For this exercise, the lines from the one with "The height and" through the end of the material below must be output exactly, without pictures.

## Records supplied
-- Opening Marker --

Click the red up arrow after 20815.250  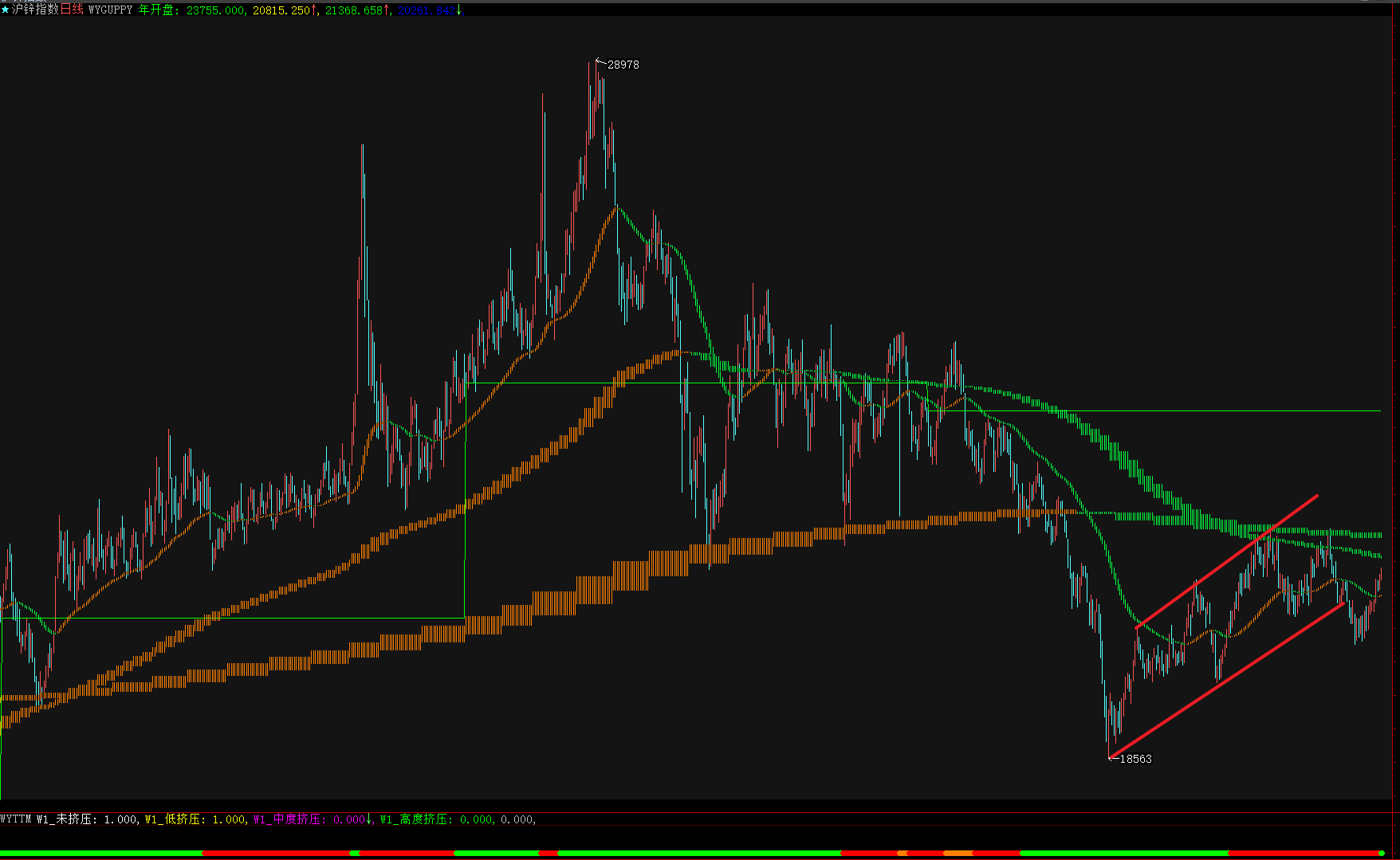click(x=314, y=10)
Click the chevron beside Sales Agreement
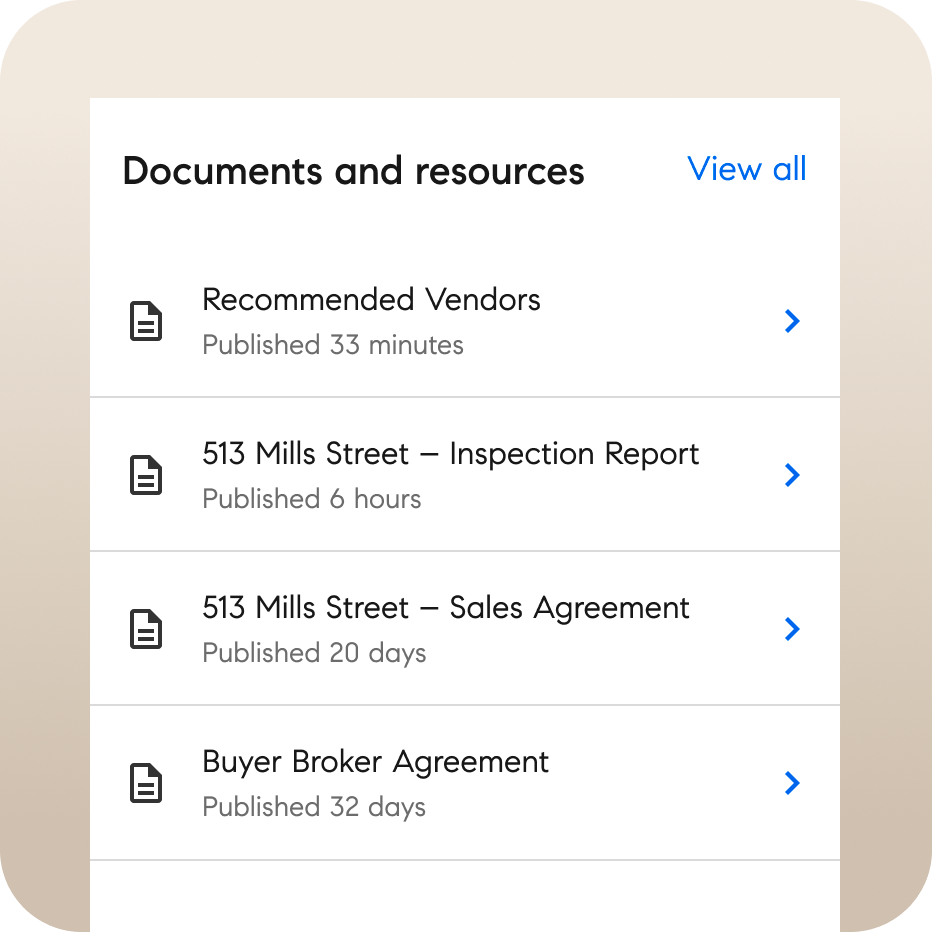This screenshot has width=932, height=932. click(x=792, y=629)
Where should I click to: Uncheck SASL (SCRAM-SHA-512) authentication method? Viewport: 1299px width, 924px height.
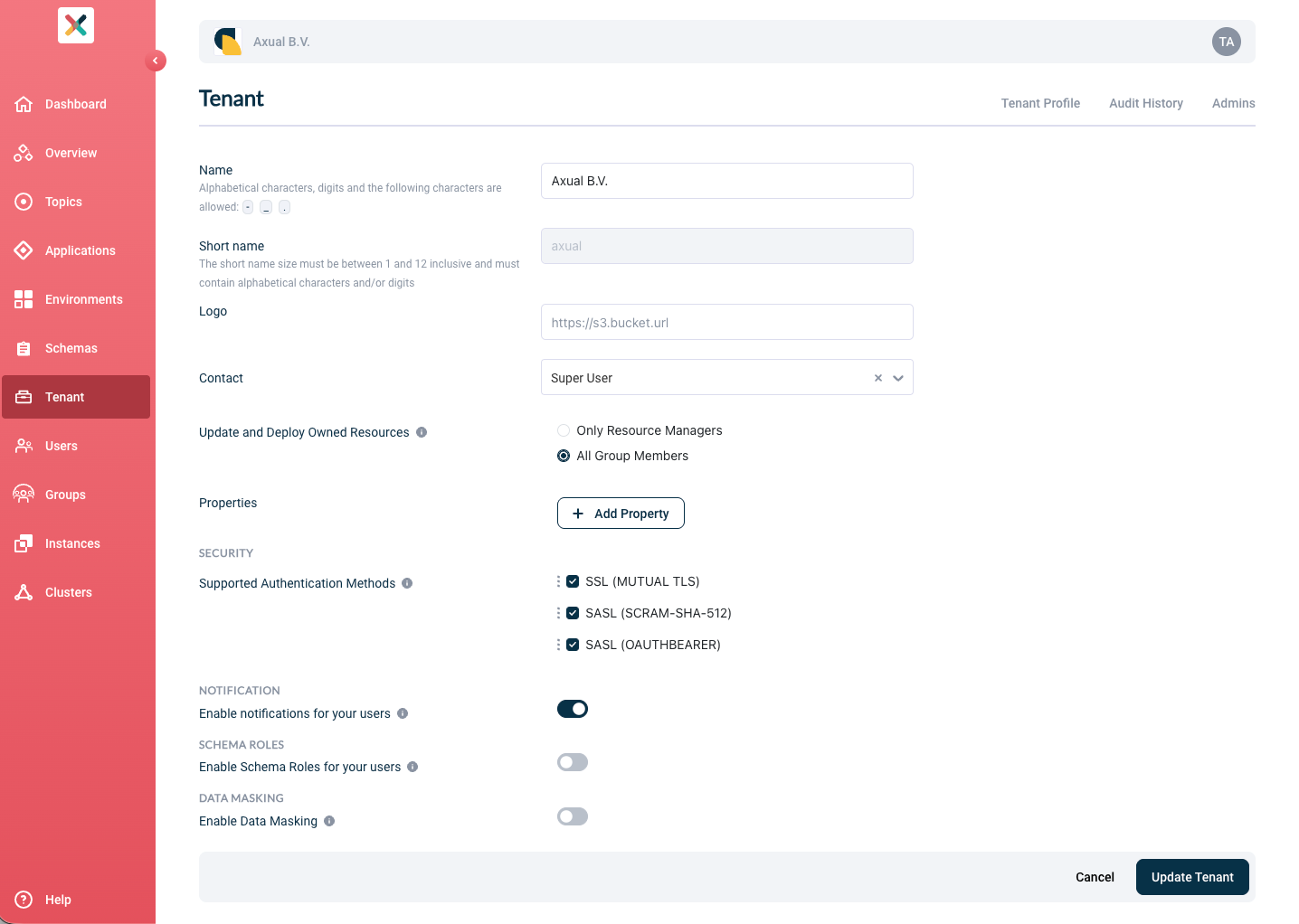573,612

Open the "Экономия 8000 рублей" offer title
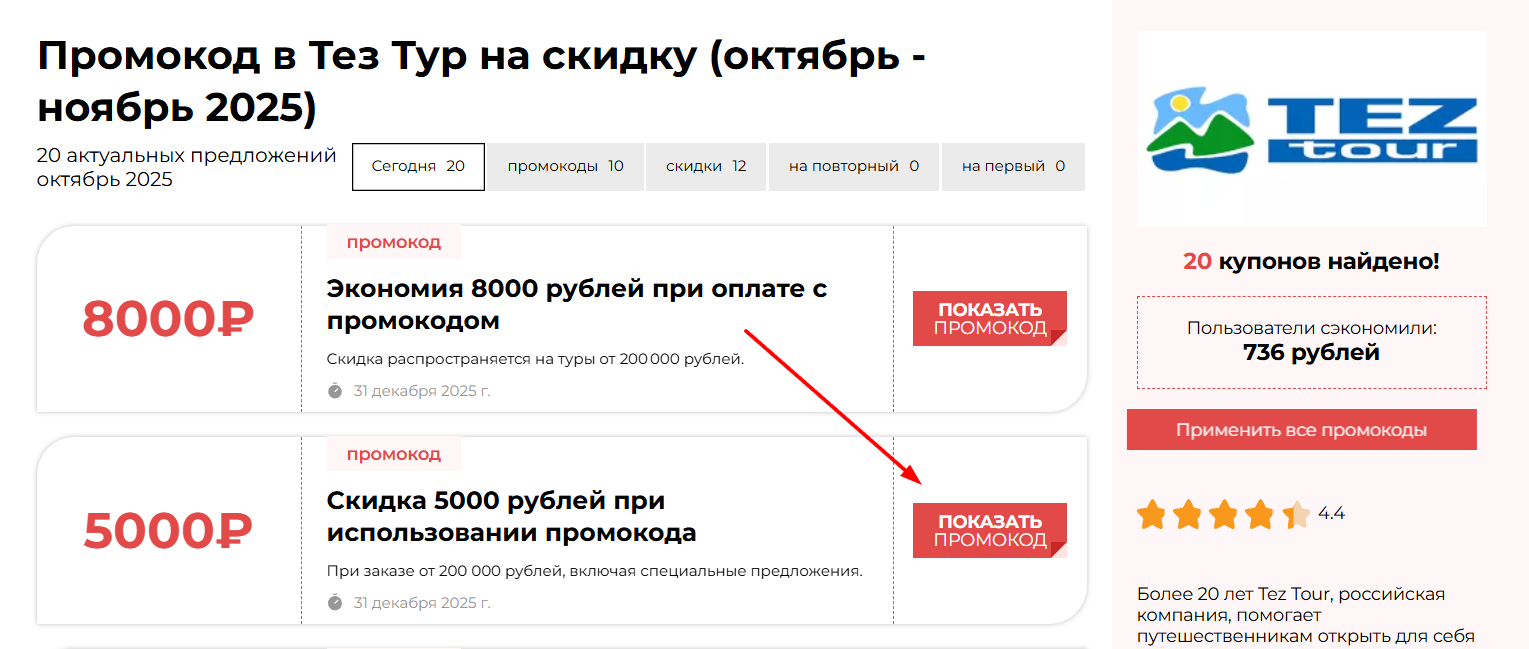576,305
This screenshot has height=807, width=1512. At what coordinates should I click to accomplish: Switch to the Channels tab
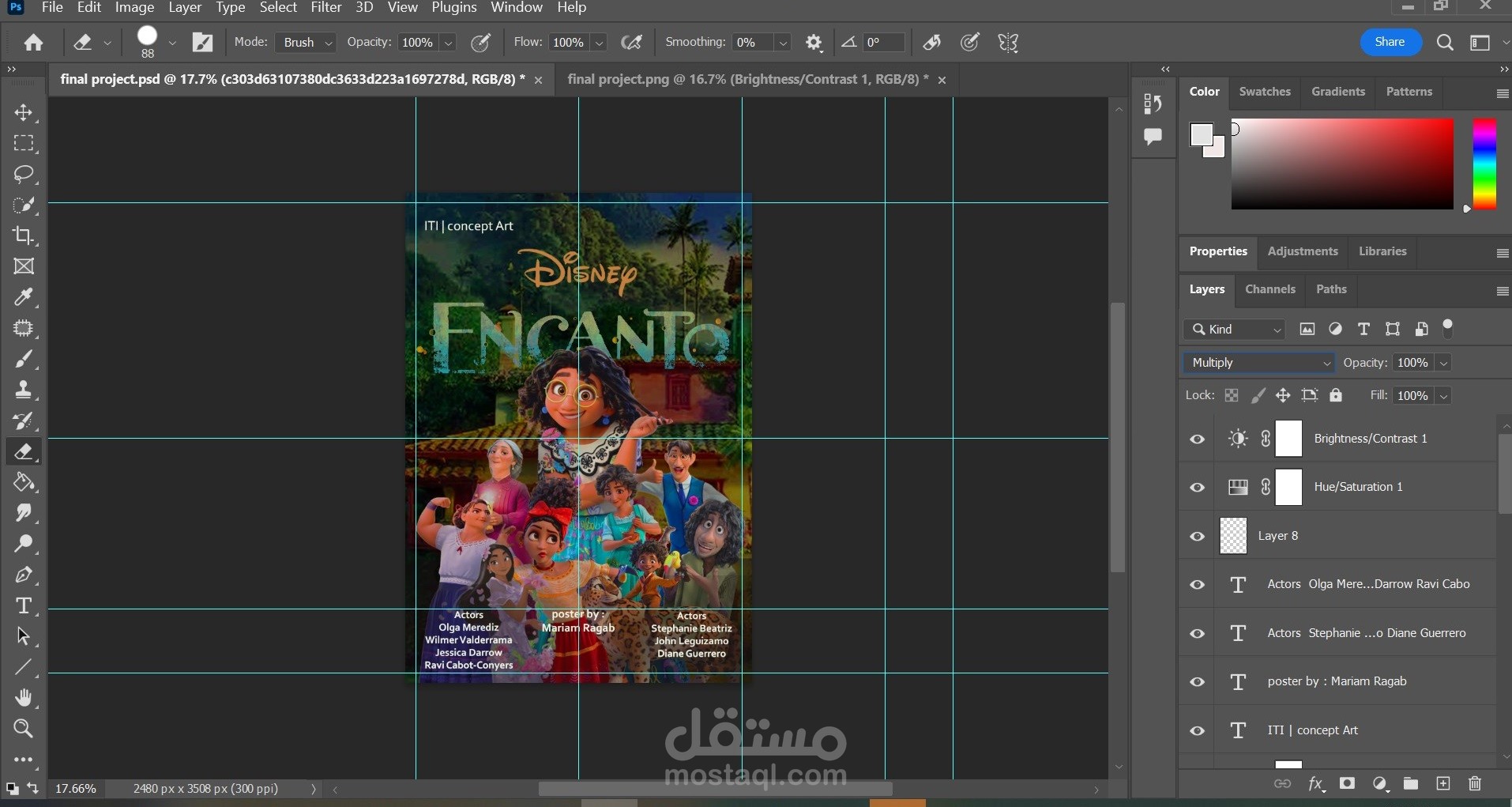[1269, 289]
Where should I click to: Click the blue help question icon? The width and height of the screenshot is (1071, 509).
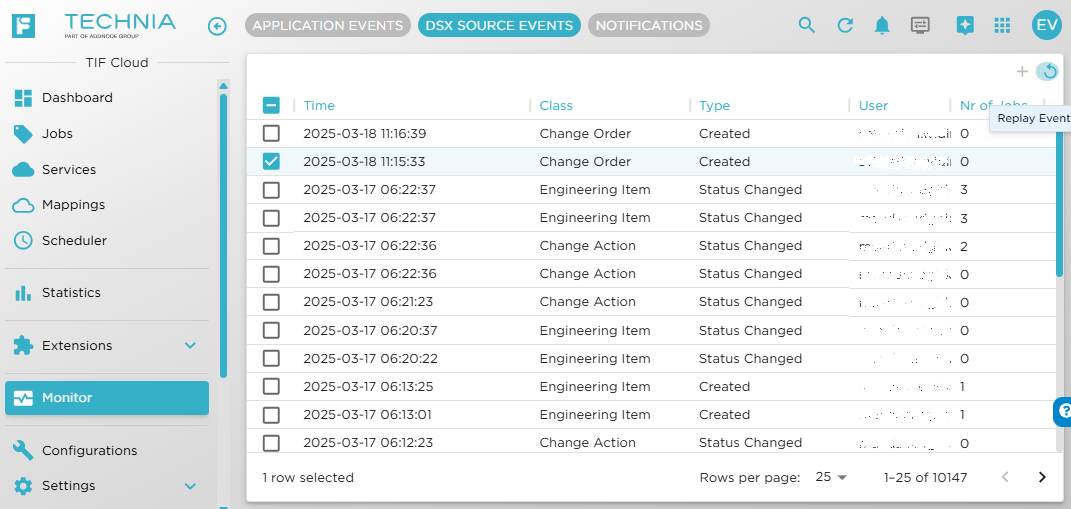(1063, 411)
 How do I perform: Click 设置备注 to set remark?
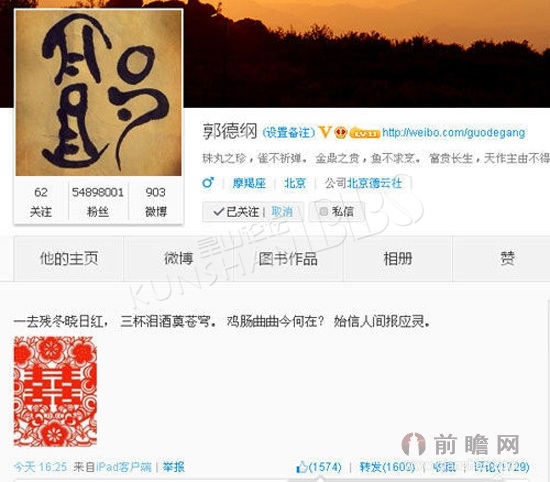289,133
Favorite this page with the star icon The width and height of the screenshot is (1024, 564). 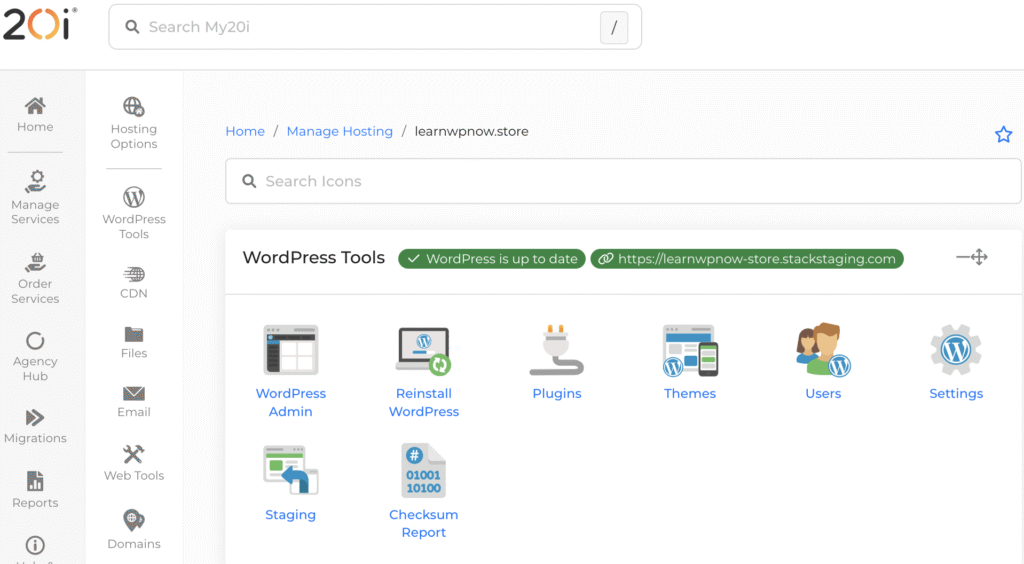point(1003,134)
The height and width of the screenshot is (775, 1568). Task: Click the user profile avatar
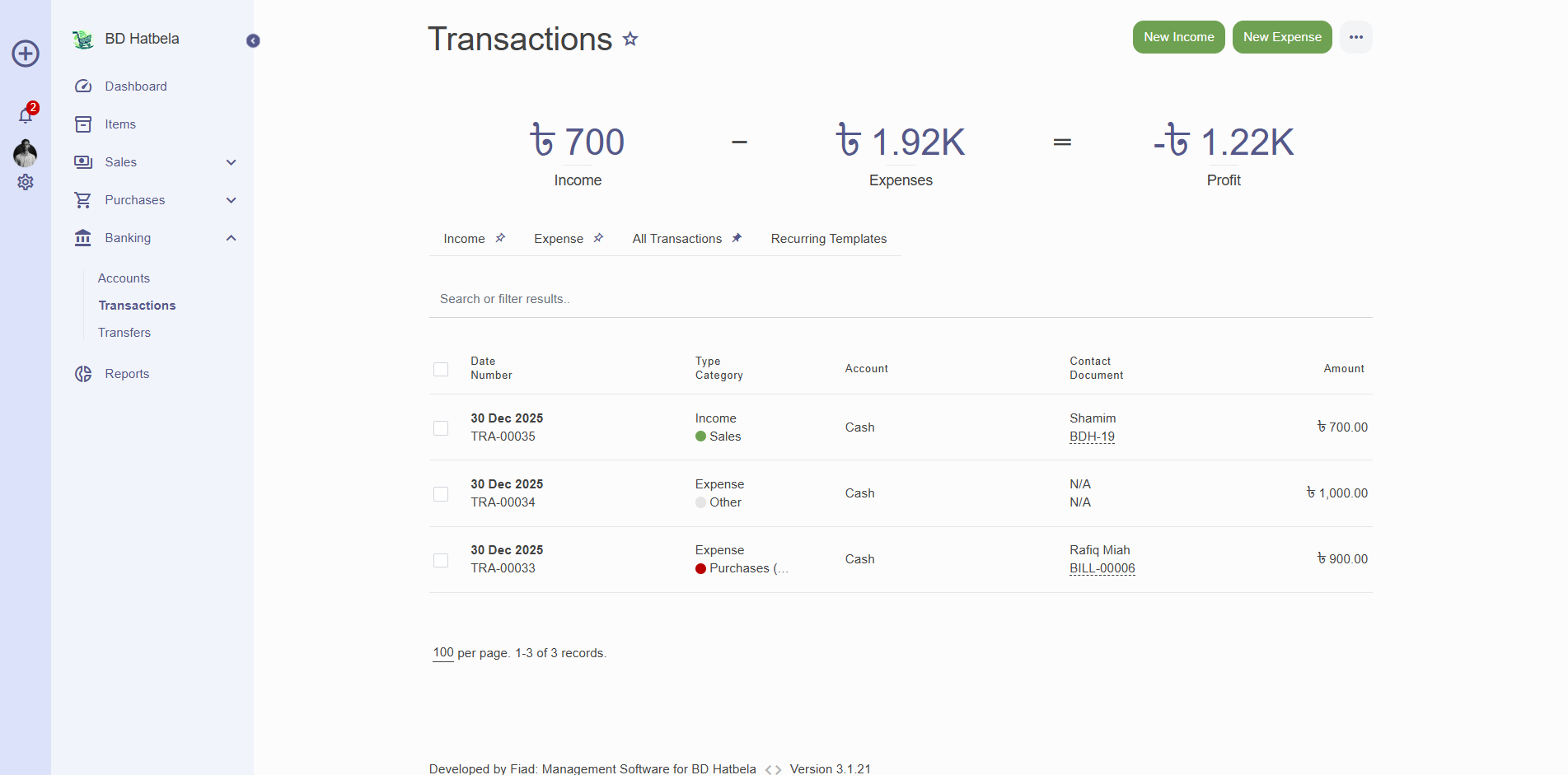(x=26, y=153)
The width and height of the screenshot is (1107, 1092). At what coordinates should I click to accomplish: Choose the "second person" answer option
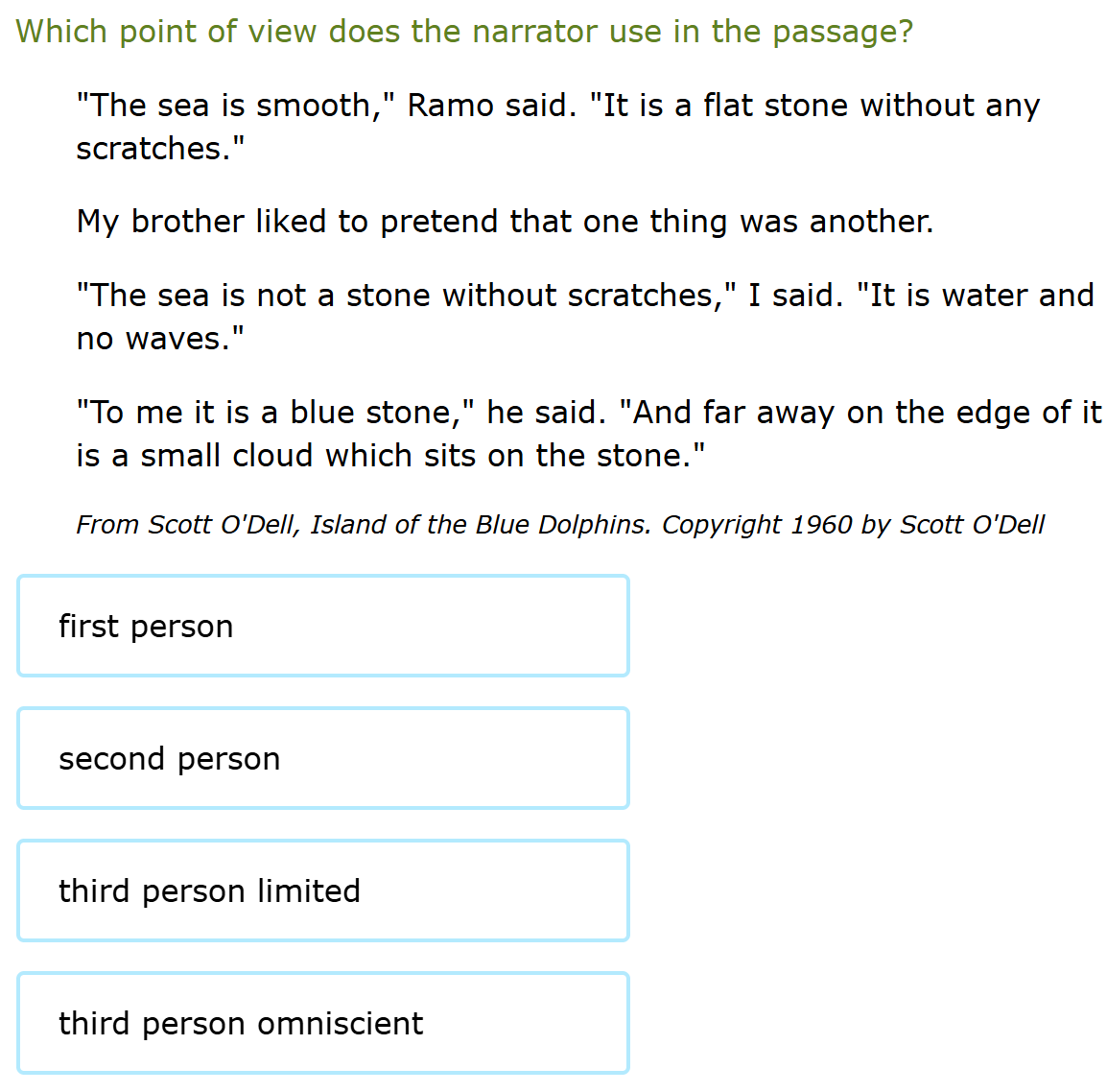click(x=322, y=758)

-- Closing Marker --

## Solution for this task
The height and width of the screenshot is (775, 1568). Task: Click the user profile avatar
(x=26, y=153)
The width and height of the screenshot is (1107, 1092). At what coordinates should I click to accomplish: Choose the "second person" answer option
click(x=322, y=758)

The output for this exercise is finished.